BEGIN RECORDS FOR PROCESSING

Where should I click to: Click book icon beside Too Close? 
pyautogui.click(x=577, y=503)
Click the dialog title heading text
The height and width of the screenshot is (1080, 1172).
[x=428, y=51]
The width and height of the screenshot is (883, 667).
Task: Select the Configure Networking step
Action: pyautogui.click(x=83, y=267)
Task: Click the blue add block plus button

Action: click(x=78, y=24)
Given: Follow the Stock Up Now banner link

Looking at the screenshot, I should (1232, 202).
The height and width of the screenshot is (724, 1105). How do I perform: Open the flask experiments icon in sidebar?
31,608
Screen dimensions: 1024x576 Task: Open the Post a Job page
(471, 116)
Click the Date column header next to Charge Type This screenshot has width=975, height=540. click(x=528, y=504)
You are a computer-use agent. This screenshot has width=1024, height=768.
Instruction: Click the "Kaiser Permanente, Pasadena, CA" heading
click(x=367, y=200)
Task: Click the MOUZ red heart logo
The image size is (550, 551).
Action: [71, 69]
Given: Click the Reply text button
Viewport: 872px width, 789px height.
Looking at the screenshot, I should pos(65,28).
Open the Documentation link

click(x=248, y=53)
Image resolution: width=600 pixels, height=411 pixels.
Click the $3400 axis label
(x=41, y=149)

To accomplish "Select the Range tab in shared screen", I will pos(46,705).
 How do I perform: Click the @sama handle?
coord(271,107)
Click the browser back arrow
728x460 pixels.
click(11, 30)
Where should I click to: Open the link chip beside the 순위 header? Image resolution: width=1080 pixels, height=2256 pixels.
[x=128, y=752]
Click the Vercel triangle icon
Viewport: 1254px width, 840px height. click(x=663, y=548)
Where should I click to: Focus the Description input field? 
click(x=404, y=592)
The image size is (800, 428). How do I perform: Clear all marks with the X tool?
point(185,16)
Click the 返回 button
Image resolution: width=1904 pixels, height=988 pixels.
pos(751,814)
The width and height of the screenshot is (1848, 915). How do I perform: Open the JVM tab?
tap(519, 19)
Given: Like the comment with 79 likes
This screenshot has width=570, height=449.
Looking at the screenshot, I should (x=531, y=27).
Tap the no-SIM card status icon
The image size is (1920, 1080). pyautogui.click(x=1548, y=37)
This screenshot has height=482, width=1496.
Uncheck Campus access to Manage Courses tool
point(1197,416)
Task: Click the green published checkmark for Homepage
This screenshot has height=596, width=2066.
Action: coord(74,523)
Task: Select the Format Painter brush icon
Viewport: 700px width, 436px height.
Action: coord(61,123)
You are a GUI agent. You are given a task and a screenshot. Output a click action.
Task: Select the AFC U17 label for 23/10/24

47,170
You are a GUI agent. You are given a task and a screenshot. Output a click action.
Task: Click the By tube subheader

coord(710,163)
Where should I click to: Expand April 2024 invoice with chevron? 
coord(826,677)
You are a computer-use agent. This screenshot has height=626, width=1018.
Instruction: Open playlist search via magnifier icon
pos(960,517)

END RECORDS FOR PROCESSING

TASK: Every line above that holds the word "text" should be copied out.

EXERCISE OUTPUT:
Click the dialog title heading text
Given: Click the Reply text button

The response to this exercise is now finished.